**Work order**
For this exercise, copy exactly every line from the one holding "Task: Click into the top Search field" through the end of the data, both included. Omit pictures.
── Raw data ──
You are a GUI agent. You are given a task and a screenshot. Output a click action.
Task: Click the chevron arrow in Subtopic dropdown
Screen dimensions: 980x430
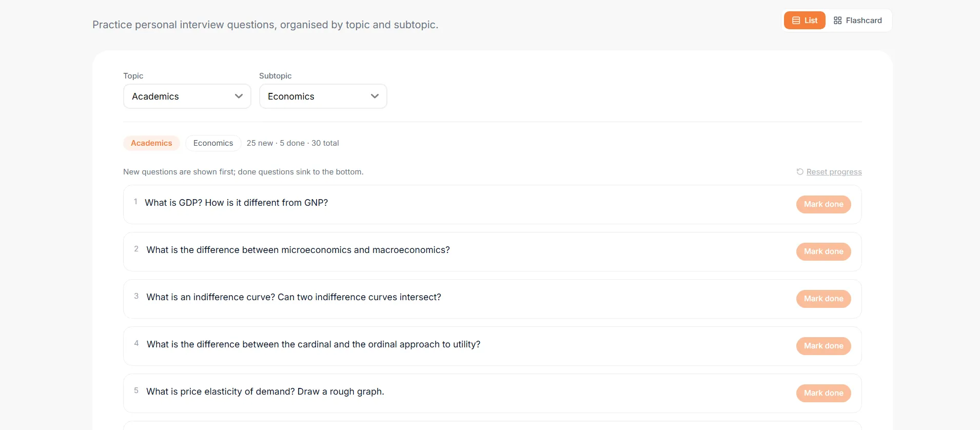pyautogui.click(x=375, y=96)
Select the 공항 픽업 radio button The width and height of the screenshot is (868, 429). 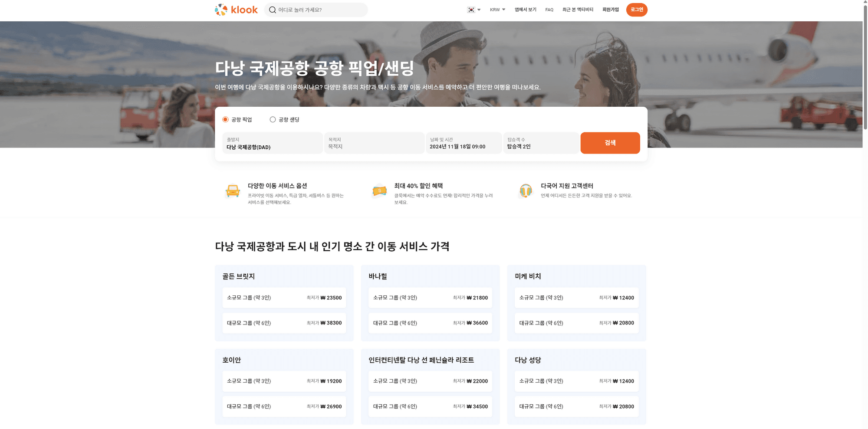point(226,119)
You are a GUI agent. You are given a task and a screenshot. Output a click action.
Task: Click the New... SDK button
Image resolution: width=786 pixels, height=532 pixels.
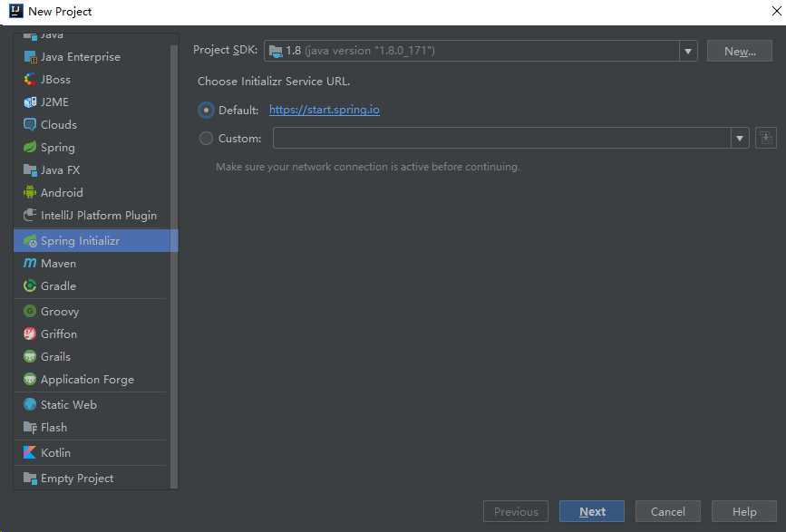tap(740, 51)
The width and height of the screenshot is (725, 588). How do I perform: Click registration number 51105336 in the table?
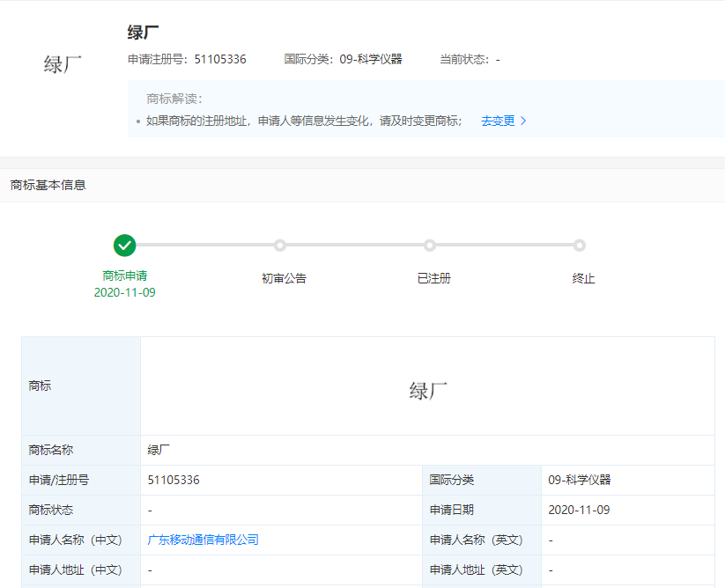coord(174,480)
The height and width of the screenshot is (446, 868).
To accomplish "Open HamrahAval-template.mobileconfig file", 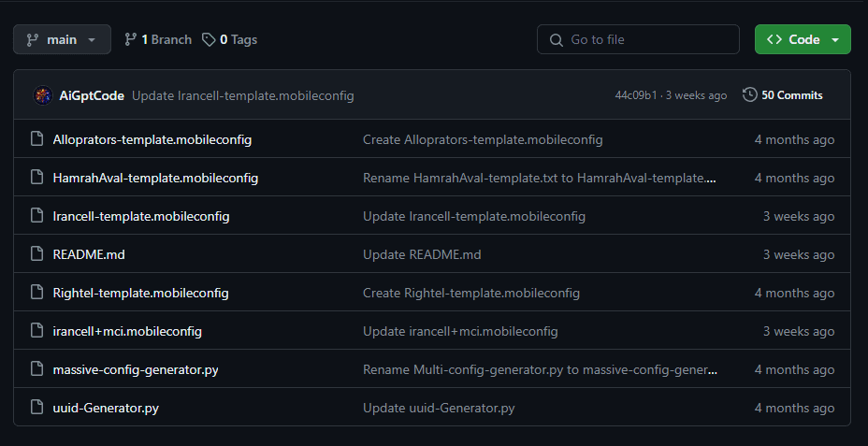I will click(155, 179).
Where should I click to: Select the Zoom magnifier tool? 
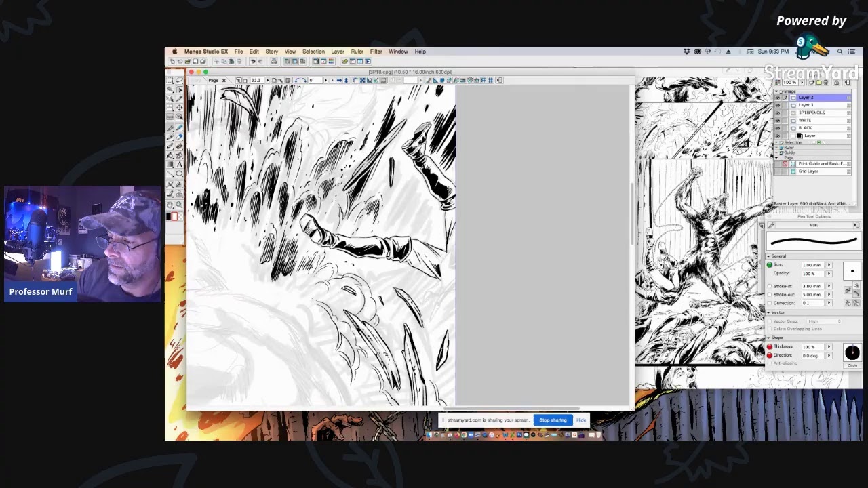(179, 205)
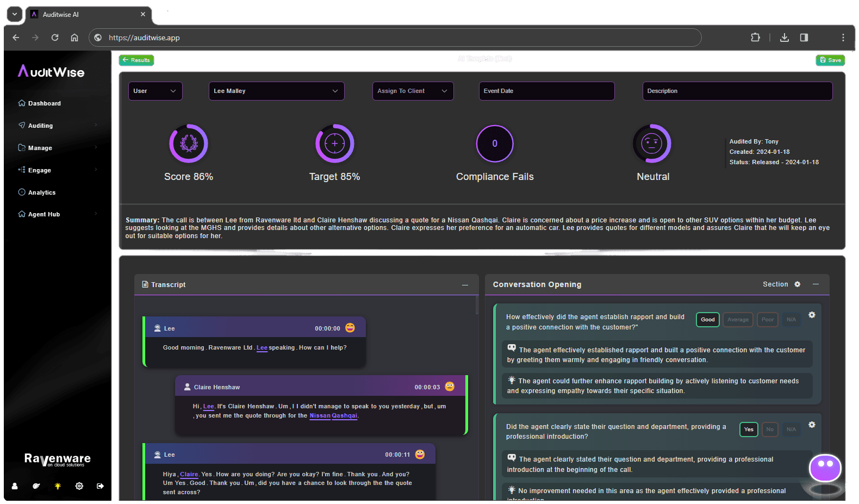The image size is (859, 504).
Task: Click gear icon on the rapport question
Action: [x=812, y=315]
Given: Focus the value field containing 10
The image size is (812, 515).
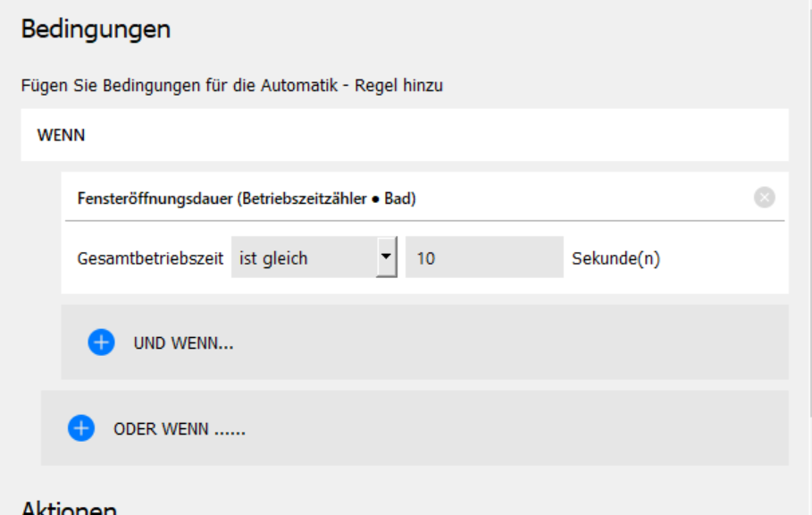Looking at the screenshot, I should tap(484, 258).
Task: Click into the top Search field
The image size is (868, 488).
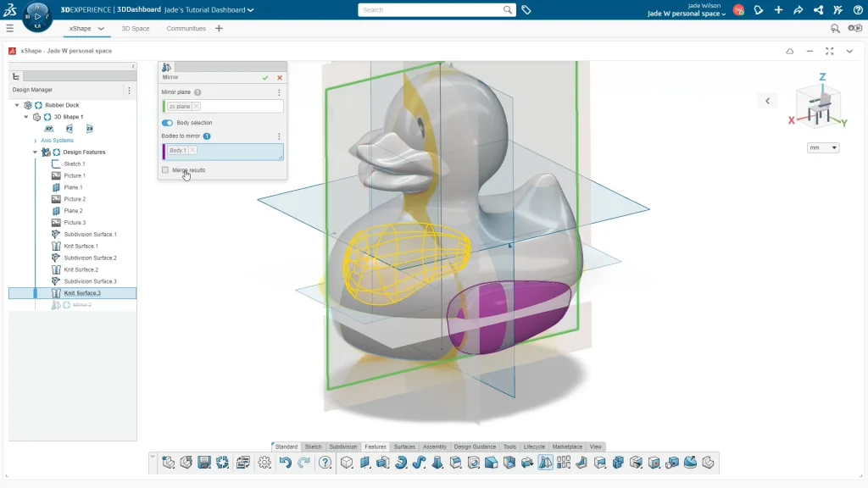Action: tap(431, 10)
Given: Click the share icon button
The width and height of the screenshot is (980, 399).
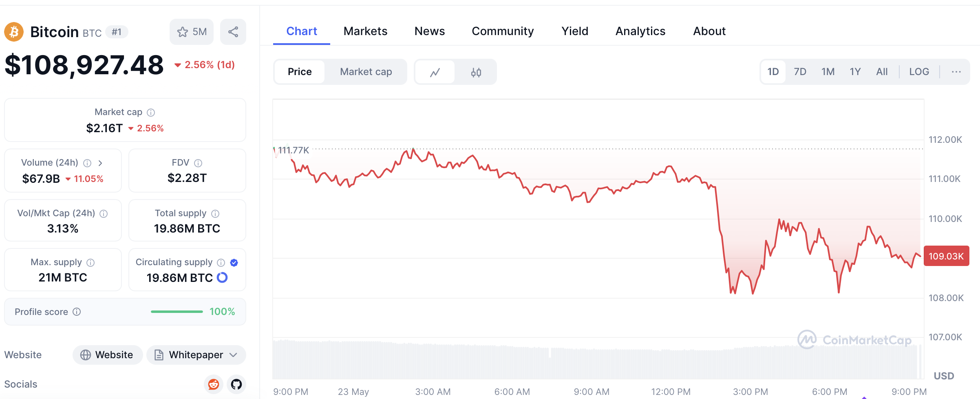Looking at the screenshot, I should (233, 32).
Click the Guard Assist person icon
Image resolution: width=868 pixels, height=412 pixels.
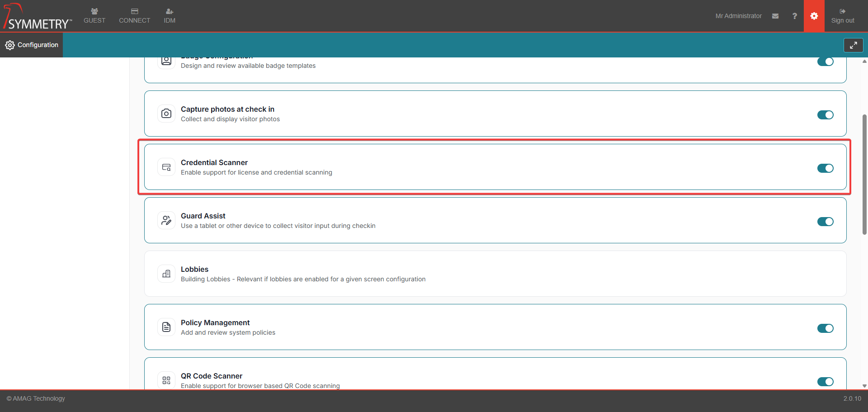[166, 220]
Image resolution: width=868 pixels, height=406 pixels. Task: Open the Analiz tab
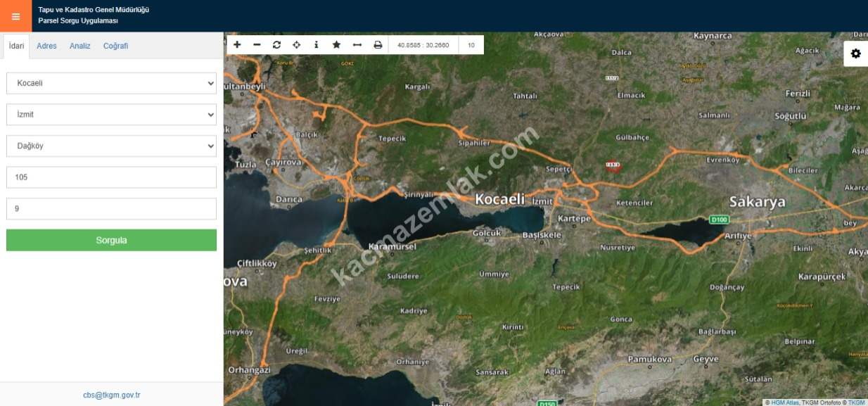click(79, 46)
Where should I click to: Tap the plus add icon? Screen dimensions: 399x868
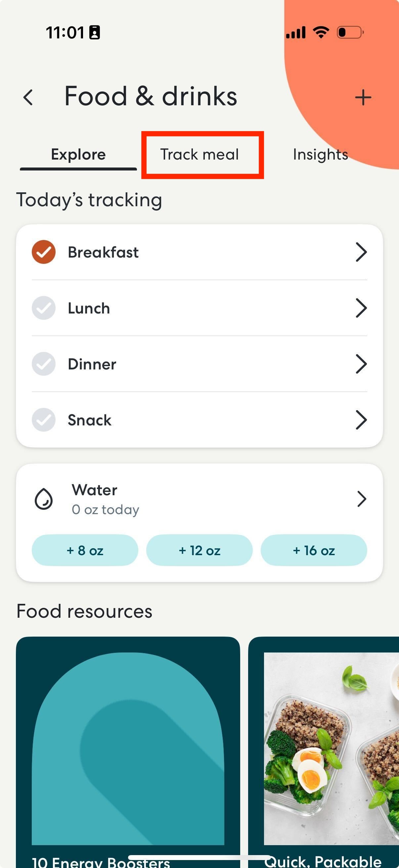pos(363,97)
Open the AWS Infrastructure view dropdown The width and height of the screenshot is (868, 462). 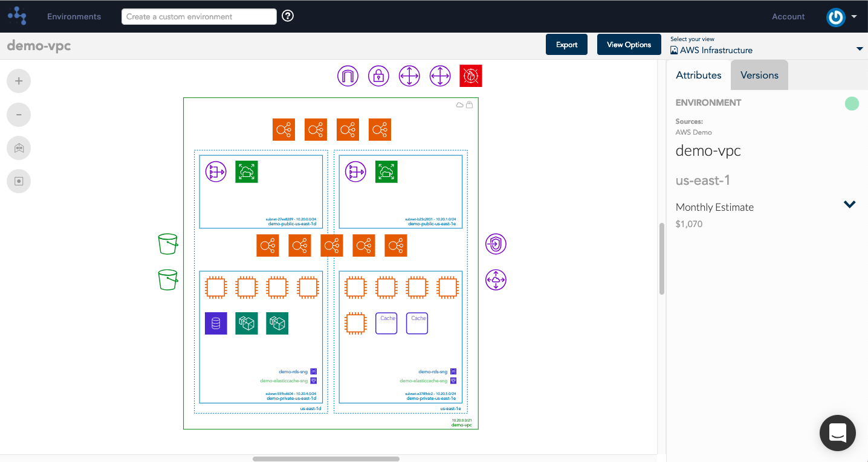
───
**Response**
Task: Click into the top Search field
The image size is (868, 488).
Action: tap(431, 10)
Given: Click the share icon button
The width and height of the screenshot is (980, 399).
Looking at the screenshot, I should (233, 32).
Click the Guard Assist person icon
Image resolution: width=868 pixels, height=412 pixels.
[166, 220]
Image resolution: width=868 pixels, height=406 pixels. Task: Open the Analiz tab
click(79, 46)
Where should I click to: Tap the plus add icon? Screen dimensions: 399x868
pos(363,97)
Open the AWS Infrastructure view dropdown The width and height of the screenshot is (868, 462). 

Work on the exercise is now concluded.